I am glad to see that Health Reimbursement Accounts (HRAs)
are coming back.
They should never have gone away. They were,
unfortunately, sacrificed to the idiocracy. That crowd would rather have you starve than give you half a loaf.
And henceforce they shall be called Qualified Small Employer Health Insurance Arrangements (QSEHRAs).
They are sorta like the former HRAs, with a couple of twists.
So what are these things?
They are sorta like the former HRAs, with a couple of twists.
So what are these things?
Simple. I used to have one.
My HRA covered all the medical incidentals:
deductibles, co-pays, chiropractor, dental, eyeglasses and so on. One would
submit out-of-pocket medical expenses, and the firm would reimburse. There was
a ceiling, but I do not recall what it was. The ceiling was fairly high, as my
partner had some ongoing medical expenses.
The HRA was a way to help out.
Then they went away.
One now didn’t have “insurance.” One now had “plans.”
The demimondes, of course, decided they could tell you
what had to be in your “plan.”
Take a nun.
No problem: you had to have contraceptives in your
plan.
A 50-year old tax CPA?
No sweat: prenatal care in your plan.
But you don’t need prenatal care.
Stinks to be you.
HRAs were sacrificed to the loudest of the boombots.
You see, an HRA did not “cover” pre-existing conditions. It did
not offer “minimum essential” coverage. It also could not do your laundry or
fix a magnificent BLT on football Sunday, but those latter limitations were not
politically charged.
The HRA did not cover pre-existing. True. It did
however pay for your co-pays, out-of-pocket and deductibles, but not –
technically – your preexisting. It seems covering existing was just not good
enough.
It did not provide minimum essential. True. It was not
insurance. It was there to help out, not to replace or pretend to be insurance.
But it was sweet to have the extra money.
Too bad. HRAs had to go.
People complained. People like my former partner. Or
me, for that matter.
So a compromise was reached. You could have an HRA as long as you matched it with insurance
that met all the necessary check-the-box features we were told to buy.
What if you did not provide health insurance? Perhaps
you were a small company of 8 people, and insurance was not financially
feasible at the moment. Could you offer an HRA (say $2,000) to help out your
employees? Something is better than nothing, right?
Nope.
Well, technically you could.
But there was a fine. Of $100 per day. Per employee.
Let me do the math on this: $100 times 365 days =
$36,500 per year.
Per employee.
There goes that $2,000 you could give your employees.
To be fair, the government indicated that they would
not enforce these penalties through 2016, but you would have to trust them.
I had this conversation with clients. More than once.
Multiply me by however many tax practitioners across
the nation giving the same advice.
How many people lost their $2,000 because of this insanity?
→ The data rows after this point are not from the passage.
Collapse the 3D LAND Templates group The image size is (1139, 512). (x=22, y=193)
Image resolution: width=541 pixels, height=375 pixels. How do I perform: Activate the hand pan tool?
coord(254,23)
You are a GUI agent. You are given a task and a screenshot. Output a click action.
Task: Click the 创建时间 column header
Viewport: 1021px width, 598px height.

Fortunately, HRAs are back.
In 2017. Sort of.
They will be available to employers with fewer than 50 full-time-equivalent employees.
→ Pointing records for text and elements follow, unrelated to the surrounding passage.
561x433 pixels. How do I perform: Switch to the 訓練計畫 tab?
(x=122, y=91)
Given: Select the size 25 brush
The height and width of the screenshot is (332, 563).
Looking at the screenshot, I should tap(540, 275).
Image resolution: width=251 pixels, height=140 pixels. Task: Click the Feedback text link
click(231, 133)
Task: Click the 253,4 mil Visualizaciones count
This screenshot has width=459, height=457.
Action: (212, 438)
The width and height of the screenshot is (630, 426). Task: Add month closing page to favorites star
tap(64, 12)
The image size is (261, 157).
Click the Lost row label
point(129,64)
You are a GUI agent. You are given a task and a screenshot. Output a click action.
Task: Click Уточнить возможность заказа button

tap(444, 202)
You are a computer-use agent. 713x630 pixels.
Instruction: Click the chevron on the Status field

All employees with more than three years of service must be eligible to participate.
Employees employed less than 90 days, are under age 25, are part-time or seasonal can be excluded.
Must be funded 100% by the employer.
Salary reductions are not permitted.
There are dollar limitations ($4,950 if employee-only, $10,000 if family/dependent).
There may be a hitch from the employee side:
· The HRA is tax-free as long as the employee has health insurance.
· The HRA is taxable if the employee does not have health insurance.
COMMENT: I suppose an employer will require proof of insurance/non-insurance before writing the first check. This will tell them whether the HRA reimbursement will be taxable to the employee.
· If the employee is on an Exchange, any subsidy will be reduced by the amount reimbursable under the HRA. This is an indirect way of saying that a purpose of the new HRA is to allow small employers to reimburse employees for individual insurance premiums. Prior to 2017, this act was prohibited under ObamaCare.
Not surprisingly, there will be yet-another-code on
the W-2 to report the benefit available under the HRA, but we do not have to
worry about it until next year’s (that is, the 2017) W-2.
And they did away with the $100/employee/day/yada yada yada absurdity.
Hey, progress. Back to the way it used to be.
Hey, progress. Back to the way it used to be.